### Trecho fornecido
A crescente coleta das decisões e a sua filtragem possibilitam o acesso a informações que antes eram restritas aos juristas e aplicadores do Direito. Dessa forma, obtém-se uma maior democratização e publicidade dos resultados judiciais de forma clara e objetiva, levando à sociedade a transparência das decisões.

A grande diversidade dos sistemas adotados pelos sites dos Tribunais brasileiros é, ainda, um empecilho à aplicação dessa técnica, uma vez que se torna necessária a padronização dos diferentes dados obtidos após a sua coleta.

Há um entendimento geral de que o Direito é decorrente da lei. Costuma-se pensar que a utilização adequada da lei pelo aplicador fará com que saia vitorioso ou, ao menos, tenha uma perspectiva do resultado do processo, caso este seja negativo. No entanto, essa percepção tende a mudar na medida em que sejam publicados os resultados estatísticos, demonstrando a grande variedade e não uniformidade das decisões que dizem respeito ao mesmo assunto.

Em nosso ordenamento jurídico, existe uma série de mecanismos que buscam trazer uma uniformidade para as decisões judiciais. O novo código de processo civil inovou ao dispor sobre o IRDR (Incidente de Resolução de Demandas Repetitivas). Há também as súmulas vinculantes que buscam trazer uniformidade às decisões das instâncias inferiores. Porém, o que se percebe é que esses mecanismos ainda têm um longo percurso até serem de fato adotados por todos os Tribunais e operadores do Direito.

### Linhas armazenadas
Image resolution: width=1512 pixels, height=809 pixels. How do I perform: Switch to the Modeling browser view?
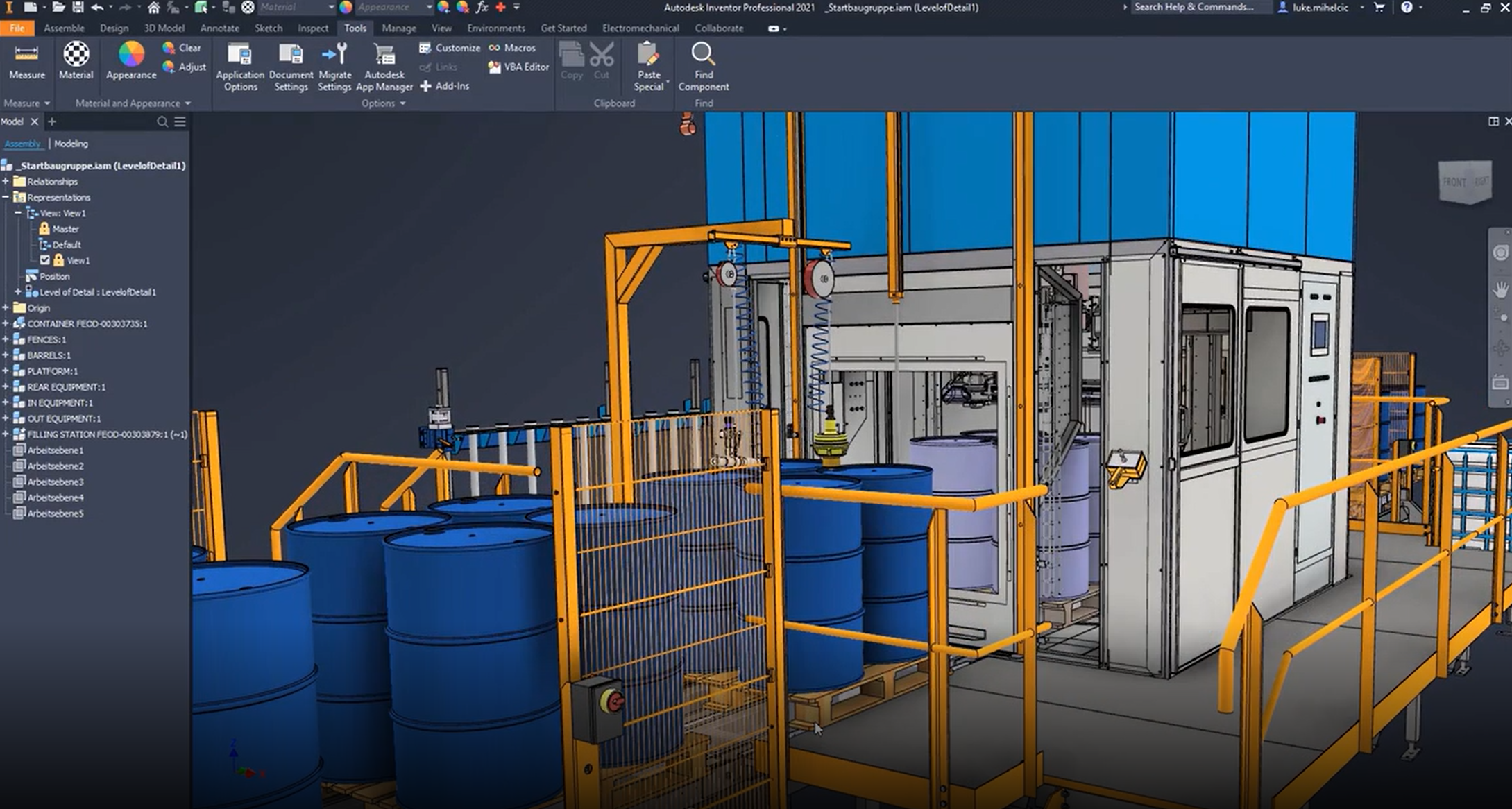(71, 144)
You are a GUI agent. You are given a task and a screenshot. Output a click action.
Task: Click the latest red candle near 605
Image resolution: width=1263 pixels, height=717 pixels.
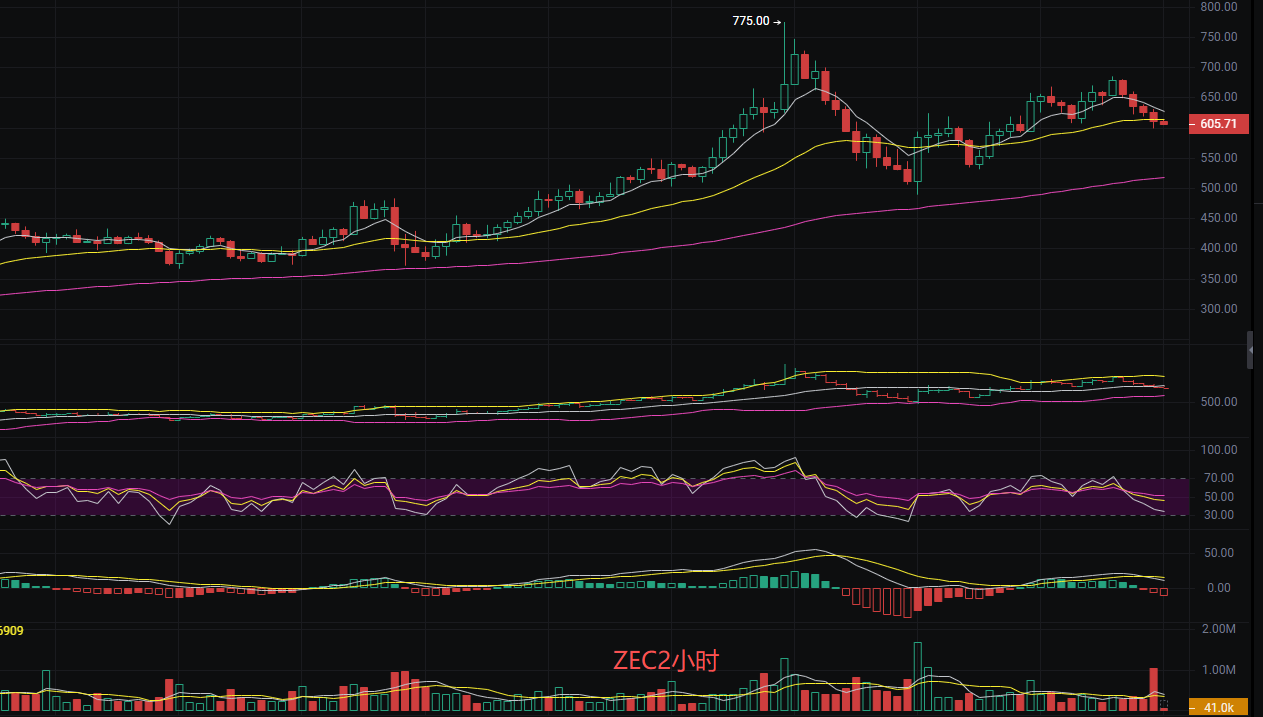(1163, 122)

### Objetivo do exercício
Por favor, devolva o trecho sobre as decisões judiciais inteiro, sem mudar nada. As linhas não são necessárias aqui.

### Resposta da tarefa
A crescente coleta das decisões e a sua filtragem possibilitam o acesso a informações que antes eram restritas aos juristas e aplicadores do Direito. Dessa forma, obtém-se uma maior democratização e publicidade dos resultados judiciais de forma clara e objetiva, levando à sociedade a transparência das decisões.

A grande diversidade dos sistemas adotados pelos sites dos Tribunais brasileiros é, ainda, um empecilho à aplicação dessa técnica, uma vez que se torna necessária a padronização dos diferentes dados obtidos após a sua coleta.

Há um entendimento geral de que o Direito é decorrente da lei. Costuma-se pensar que a utilização adequada da lei pelo aplicador fará com que saia vitorioso ou, ao menos, tenha uma perspectiva do resultado do processo, caso este seja negativo. No entanto, essa percepção tende a mudar na medida em que sejam publicados os resultados estatísticos, demonstrando a grande variedade e não uniformidade das decisões que dizem respeito ao mesmo assunto.

Em nosso ordenamento jurídico, existe uma série de mecanismos que buscam trazer uma uniformidade para as decisões judiciais. O novo código de processo civil inovou ao dispor sobre o IRDR (Incidente de Resolução de Demandas Repetitivas). Há também as súmulas vinculantes que buscam trazer uniformidade às decisões das instâncias inferiores. Porém, o que se percebe é que esses mecanismos ainda têm um longo percurso até serem de fato adotados por todos os Tribunais e operadores do Direito.